Any margin requirment for diagonal spread?

Discussion in 'Options' started by xiangfin, Nov 11, 2007.

  1. xiangfin



    I am currently holding AAPL 08Jan. 180 call with a price of 10.78. I am going to sell its 08Apr. 200 call priced at 12.85 to hedge my holing. Thus, I believe I construct a diagonal spread.

    My question, will InteractiveBrokers charge me extra margin in addition to the 10.78 I already paid?

    How do you think about this diagonal? Will it be a good hedge?

  2. Most diagonal spreads go the other way - with the long leg long-term and the short leg short-term. In the traditional diagonal, you would have a limited loss position similiar to a covered call. The long option is paid for, and the losses from the short option are covered by the long option, so no extra margin is required.
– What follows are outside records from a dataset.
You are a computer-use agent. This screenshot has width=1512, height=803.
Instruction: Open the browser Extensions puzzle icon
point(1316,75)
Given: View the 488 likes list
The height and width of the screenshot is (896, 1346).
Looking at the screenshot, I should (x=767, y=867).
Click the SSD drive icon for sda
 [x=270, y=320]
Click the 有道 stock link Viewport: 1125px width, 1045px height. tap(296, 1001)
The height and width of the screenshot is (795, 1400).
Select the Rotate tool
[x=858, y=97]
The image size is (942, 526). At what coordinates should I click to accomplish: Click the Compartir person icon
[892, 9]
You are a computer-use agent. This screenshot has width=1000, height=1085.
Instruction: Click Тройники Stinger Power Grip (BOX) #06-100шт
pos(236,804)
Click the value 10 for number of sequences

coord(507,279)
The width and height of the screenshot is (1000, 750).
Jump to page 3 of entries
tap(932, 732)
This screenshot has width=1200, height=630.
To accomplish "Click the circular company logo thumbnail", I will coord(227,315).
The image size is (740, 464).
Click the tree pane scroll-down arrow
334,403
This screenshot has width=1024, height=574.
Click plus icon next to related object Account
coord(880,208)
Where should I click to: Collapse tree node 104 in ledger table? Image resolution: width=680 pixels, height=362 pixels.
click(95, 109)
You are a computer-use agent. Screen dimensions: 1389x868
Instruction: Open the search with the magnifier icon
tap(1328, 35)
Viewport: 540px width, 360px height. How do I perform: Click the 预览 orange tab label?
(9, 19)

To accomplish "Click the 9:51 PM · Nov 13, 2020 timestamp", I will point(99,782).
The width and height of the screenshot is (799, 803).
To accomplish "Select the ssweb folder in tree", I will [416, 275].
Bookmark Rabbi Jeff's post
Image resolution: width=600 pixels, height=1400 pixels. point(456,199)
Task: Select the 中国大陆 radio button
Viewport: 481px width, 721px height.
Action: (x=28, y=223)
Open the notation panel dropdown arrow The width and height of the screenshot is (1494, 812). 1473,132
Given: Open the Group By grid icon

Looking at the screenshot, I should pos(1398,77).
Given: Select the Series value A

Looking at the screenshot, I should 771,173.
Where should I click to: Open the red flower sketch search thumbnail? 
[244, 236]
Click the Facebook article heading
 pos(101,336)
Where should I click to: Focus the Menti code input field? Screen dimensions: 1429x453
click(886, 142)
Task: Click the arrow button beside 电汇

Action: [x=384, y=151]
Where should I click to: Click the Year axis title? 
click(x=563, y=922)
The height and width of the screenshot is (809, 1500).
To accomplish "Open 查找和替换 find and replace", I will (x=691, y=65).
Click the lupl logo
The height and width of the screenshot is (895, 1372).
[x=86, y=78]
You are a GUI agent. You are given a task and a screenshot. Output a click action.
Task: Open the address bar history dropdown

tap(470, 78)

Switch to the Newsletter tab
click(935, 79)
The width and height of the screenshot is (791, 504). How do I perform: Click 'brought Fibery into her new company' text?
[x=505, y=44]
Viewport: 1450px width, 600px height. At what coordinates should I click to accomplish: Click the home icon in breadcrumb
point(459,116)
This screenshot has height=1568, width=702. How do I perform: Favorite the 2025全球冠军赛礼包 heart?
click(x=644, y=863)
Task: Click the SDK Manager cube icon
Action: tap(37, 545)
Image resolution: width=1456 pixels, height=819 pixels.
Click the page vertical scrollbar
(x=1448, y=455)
    In your case, the short leg is longer-term than the long leg. IB will probably require margin as if the Apr 200 were naked, because your worst-case scenario is that the Jan 180 expires and then the Apr 200 goes ITM, costing you money. The risk profile for that situation is that of a naked call.

    It would not be a good hedge, because by writing longer-term than your long option you are adding a different type of risk and increasing your total margin requirement. If you want to write against your January calls, I suggest you write December or January calls against it.